Task instructions: Where in the data below does the word "field" appear? Copy each line that holds it.

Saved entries

#####

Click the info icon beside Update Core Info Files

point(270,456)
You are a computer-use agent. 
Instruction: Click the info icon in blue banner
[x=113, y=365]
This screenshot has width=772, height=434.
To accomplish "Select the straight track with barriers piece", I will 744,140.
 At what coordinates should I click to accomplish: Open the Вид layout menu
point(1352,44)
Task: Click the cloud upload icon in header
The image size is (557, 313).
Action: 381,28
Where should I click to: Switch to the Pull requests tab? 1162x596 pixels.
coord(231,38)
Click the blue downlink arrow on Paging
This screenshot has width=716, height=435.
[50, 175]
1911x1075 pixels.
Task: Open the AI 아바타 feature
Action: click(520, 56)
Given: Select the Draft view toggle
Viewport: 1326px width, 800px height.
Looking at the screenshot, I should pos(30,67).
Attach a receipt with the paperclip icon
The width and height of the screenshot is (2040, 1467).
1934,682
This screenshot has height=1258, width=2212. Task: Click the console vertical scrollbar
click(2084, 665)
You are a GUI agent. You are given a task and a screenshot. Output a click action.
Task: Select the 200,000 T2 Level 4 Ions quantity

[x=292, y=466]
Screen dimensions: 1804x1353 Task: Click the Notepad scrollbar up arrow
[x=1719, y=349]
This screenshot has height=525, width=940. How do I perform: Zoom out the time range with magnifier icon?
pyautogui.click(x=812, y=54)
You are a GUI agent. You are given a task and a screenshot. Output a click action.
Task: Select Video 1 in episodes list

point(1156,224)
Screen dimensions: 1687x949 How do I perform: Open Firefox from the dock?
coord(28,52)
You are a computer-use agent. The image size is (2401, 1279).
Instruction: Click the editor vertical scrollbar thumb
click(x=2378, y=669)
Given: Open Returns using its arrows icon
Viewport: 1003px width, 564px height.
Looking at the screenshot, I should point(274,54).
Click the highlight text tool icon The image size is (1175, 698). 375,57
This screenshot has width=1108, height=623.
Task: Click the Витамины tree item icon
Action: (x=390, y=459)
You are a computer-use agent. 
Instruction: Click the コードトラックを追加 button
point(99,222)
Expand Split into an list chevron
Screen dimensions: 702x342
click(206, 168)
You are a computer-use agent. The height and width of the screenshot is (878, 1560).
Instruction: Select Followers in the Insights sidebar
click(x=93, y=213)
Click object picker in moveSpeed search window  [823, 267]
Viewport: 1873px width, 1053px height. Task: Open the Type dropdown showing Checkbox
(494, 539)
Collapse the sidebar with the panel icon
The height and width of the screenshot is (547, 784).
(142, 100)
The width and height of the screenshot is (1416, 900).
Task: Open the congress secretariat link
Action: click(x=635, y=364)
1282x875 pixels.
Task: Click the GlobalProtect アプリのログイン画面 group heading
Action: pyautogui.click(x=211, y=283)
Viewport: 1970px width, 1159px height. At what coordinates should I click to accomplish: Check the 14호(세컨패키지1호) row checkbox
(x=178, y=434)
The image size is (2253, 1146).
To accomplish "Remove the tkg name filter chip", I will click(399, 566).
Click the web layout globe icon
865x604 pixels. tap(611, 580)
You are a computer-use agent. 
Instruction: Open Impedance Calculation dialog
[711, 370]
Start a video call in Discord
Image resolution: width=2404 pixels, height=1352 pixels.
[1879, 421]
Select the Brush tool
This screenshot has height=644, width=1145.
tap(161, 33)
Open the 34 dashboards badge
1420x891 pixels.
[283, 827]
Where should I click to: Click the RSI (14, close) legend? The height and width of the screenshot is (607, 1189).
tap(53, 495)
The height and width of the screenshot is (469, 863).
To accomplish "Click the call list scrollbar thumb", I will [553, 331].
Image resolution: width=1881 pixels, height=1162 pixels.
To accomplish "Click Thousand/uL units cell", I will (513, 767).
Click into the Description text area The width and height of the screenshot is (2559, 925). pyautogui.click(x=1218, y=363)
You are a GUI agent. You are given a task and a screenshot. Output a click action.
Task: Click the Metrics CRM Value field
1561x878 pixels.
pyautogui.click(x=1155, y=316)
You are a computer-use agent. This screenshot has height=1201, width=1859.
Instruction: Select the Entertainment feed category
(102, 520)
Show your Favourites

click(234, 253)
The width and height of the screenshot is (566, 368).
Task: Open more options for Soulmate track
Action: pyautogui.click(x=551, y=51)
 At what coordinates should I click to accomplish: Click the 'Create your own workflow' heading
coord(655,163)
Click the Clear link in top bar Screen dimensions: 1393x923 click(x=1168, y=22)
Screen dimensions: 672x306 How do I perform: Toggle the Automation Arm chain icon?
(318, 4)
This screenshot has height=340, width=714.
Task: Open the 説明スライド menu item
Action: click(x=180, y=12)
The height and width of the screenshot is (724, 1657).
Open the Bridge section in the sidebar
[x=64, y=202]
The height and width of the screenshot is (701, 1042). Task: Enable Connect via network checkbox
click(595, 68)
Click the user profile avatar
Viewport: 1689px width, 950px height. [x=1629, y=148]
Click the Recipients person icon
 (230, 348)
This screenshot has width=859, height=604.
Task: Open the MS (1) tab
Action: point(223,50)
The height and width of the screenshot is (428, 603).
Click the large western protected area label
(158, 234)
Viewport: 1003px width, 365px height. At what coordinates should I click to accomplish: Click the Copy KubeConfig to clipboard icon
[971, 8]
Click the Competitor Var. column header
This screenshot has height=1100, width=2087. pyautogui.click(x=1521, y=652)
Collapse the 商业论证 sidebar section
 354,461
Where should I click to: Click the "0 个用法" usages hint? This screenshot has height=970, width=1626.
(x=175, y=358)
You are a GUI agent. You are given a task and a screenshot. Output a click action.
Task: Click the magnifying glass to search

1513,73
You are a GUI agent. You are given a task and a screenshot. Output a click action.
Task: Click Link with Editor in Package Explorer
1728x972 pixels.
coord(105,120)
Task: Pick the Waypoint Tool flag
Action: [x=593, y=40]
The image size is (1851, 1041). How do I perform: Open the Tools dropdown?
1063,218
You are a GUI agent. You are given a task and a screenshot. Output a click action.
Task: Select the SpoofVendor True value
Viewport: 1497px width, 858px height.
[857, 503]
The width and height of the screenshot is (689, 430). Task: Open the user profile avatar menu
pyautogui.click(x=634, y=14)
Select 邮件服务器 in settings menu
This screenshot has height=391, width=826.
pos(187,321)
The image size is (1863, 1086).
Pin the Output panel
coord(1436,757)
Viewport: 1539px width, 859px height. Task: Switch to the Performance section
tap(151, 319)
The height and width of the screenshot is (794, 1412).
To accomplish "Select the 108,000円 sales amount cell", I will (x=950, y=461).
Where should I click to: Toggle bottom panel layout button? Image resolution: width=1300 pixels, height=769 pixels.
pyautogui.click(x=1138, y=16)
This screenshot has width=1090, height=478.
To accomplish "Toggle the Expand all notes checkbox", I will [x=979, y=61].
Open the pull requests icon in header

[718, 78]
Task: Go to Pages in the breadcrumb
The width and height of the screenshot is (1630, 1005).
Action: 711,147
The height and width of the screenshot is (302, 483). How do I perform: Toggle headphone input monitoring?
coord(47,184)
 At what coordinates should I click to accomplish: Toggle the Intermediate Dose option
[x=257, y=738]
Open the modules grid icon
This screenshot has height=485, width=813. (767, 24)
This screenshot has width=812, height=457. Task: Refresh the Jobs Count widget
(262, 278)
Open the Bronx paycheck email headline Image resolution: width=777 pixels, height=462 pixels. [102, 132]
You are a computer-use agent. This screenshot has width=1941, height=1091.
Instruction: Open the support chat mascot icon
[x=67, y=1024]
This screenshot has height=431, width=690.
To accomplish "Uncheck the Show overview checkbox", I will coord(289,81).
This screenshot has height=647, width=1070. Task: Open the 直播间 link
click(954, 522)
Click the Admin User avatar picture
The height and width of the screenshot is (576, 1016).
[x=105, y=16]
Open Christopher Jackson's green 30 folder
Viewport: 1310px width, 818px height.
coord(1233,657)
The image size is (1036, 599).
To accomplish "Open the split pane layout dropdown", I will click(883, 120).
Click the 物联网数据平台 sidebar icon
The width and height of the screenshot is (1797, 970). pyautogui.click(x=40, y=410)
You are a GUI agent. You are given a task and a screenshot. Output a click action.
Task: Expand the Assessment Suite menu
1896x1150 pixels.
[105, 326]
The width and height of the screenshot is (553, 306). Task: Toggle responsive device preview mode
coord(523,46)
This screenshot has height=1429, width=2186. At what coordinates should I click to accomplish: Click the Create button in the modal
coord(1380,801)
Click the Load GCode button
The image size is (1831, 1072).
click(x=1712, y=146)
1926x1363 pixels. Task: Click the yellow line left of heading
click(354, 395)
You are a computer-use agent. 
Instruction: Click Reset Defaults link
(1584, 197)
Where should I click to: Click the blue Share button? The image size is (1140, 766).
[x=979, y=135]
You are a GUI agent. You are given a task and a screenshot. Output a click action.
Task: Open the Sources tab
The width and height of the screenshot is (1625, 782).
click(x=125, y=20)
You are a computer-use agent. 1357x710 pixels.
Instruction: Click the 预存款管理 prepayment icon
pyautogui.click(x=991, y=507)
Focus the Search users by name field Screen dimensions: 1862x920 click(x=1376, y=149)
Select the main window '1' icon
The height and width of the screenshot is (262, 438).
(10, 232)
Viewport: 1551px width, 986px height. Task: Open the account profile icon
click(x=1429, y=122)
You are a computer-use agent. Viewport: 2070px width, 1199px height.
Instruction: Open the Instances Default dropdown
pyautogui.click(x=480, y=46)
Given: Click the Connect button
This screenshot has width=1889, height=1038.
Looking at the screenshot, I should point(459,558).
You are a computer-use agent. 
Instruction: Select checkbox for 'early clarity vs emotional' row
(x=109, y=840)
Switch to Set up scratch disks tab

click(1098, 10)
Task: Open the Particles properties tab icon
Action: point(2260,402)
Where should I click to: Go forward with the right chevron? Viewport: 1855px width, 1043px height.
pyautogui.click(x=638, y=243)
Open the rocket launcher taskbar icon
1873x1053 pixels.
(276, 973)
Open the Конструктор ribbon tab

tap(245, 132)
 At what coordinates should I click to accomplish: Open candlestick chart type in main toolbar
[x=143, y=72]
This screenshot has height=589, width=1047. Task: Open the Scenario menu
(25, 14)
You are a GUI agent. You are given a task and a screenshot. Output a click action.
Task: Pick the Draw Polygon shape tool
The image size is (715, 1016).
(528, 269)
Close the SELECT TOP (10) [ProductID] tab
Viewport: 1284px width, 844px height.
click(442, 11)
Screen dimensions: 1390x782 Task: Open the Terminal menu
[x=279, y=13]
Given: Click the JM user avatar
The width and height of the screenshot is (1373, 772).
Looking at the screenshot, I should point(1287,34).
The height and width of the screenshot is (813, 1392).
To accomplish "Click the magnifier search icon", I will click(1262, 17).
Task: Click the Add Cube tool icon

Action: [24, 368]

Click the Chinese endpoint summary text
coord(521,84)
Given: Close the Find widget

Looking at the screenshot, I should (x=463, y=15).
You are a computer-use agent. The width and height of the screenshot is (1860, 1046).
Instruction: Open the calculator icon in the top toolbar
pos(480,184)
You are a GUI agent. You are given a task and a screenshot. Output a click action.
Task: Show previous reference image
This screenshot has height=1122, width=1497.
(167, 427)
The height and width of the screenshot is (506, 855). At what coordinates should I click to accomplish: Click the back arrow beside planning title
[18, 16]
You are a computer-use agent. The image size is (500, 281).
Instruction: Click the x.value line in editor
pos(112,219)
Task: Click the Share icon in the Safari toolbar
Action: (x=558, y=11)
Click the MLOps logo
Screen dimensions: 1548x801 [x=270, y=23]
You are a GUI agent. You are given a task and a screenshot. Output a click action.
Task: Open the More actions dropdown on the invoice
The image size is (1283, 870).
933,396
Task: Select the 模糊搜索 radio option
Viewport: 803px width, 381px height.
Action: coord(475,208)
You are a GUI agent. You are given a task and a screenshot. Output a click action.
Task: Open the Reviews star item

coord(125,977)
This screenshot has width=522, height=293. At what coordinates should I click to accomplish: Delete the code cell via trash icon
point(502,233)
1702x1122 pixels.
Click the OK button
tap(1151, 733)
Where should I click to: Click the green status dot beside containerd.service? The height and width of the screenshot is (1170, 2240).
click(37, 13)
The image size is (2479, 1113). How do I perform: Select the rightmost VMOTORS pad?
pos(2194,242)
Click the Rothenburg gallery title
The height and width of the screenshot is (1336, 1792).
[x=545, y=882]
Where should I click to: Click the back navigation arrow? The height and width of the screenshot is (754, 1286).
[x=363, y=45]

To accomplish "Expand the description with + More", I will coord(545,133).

#####

Answer box:
Task: Click the Metrics CRM Value field
Focus the Search users by name field Screen dimensions: 1862x920 click(x=1376, y=149)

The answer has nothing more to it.